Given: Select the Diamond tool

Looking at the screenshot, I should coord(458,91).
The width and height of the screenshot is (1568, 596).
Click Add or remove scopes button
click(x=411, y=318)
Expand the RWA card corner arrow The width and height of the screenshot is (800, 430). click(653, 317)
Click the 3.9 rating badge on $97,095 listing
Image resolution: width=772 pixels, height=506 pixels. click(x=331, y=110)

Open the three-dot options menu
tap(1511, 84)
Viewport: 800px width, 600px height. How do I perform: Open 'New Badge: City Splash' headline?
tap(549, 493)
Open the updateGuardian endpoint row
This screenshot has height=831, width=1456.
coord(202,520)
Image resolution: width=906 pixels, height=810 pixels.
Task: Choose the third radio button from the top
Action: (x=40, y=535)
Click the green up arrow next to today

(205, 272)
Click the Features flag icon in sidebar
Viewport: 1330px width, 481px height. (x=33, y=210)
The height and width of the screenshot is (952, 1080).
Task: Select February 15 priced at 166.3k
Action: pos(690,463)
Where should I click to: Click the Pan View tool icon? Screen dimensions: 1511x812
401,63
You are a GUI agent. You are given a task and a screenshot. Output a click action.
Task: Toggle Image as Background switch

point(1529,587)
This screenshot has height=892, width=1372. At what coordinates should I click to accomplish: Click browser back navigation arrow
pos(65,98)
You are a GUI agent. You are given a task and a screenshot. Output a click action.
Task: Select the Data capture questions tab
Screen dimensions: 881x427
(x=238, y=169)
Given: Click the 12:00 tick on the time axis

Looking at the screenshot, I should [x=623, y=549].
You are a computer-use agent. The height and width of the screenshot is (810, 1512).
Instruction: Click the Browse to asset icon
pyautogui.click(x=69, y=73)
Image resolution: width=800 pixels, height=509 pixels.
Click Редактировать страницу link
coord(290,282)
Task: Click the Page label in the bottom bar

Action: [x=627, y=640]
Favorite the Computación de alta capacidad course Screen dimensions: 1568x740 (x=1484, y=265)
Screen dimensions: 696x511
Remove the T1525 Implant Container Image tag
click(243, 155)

# # #

**Your goal:** Could the entire listing be repeated exactly as written?

**Task output:**
Given: Select the Diamond tool

Looking at the screenshot, I should coord(458,91).
The width and height of the screenshot is (1568, 596).
Click Add or remove scopes button
click(x=411, y=318)
Expand the RWA card corner arrow The width and height of the screenshot is (800, 430). click(653, 317)
Click the 3.9 rating badge on $97,095 listing
Image resolution: width=772 pixels, height=506 pixels. click(x=331, y=110)

Open the three-dot options menu
tap(1511, 84)
Viewport: 800px width, 600px height. How do I perform: Open 'New Badge: City Splash' headline?
tap(549, 493)
Open the updateGuardian endpoint row
This screenshot has height=831, width=1456.
coord(202,520)
Image resolution: width=906 pixels, height=810 pixels.
Task: Choose the third radio button from the top
Action: (x=40, y=535)
Click the green up arrow next to today

(205, 272)
Click the Features flag icon in sidebar
Viewport: 1330px width, 481px height. (x=33, y=210)
The height and width of the screenshot is (952, 1080).
Task: Select February 15 priced at 166.3k
Action: pos(690,463)
Where should I click to: Click the Pan View tool icon? Screen dimensions: 1511x812
401,63
You are a GUI agent. You are given a task and a screenshot. Output a click action.
Task: Toggle Image as Background switch

point(1529,587)
This screenshot has height=892, width=1372. At what coordinates should I click to accomplish: Click browser back navigation arrow
pos(65,98)
You are a GUI agent. You are given a task and a screenshot. Output a click action.
Task: Select the Data capture questions tab
Screen dimensions: 881x427
(x=238, y=169)
Given: Click the 12:00 tick on the time axis

Looking at the screenshot, I should [x=623, y=549].
You are a computer-use agent. The height and width of the screenshot is (810, 1512).
Instruction: Click the Browse to asset icon
pyautogui.click(x=69, y=73)
Image resolution: width=800 pixels, height=509 pixels.
Click Редактировать страницу link
coord(290,282)
Task: Click the Page label in the bottom bar

Action: [x=627, y=640]
Favorite the Computación de alta capacidad course Screen dimensions: 1568x740 (x=1484, y=265)
Screen dimensions: 696x511
Remove the T1525 Implant Container Image tag
click(243, 155)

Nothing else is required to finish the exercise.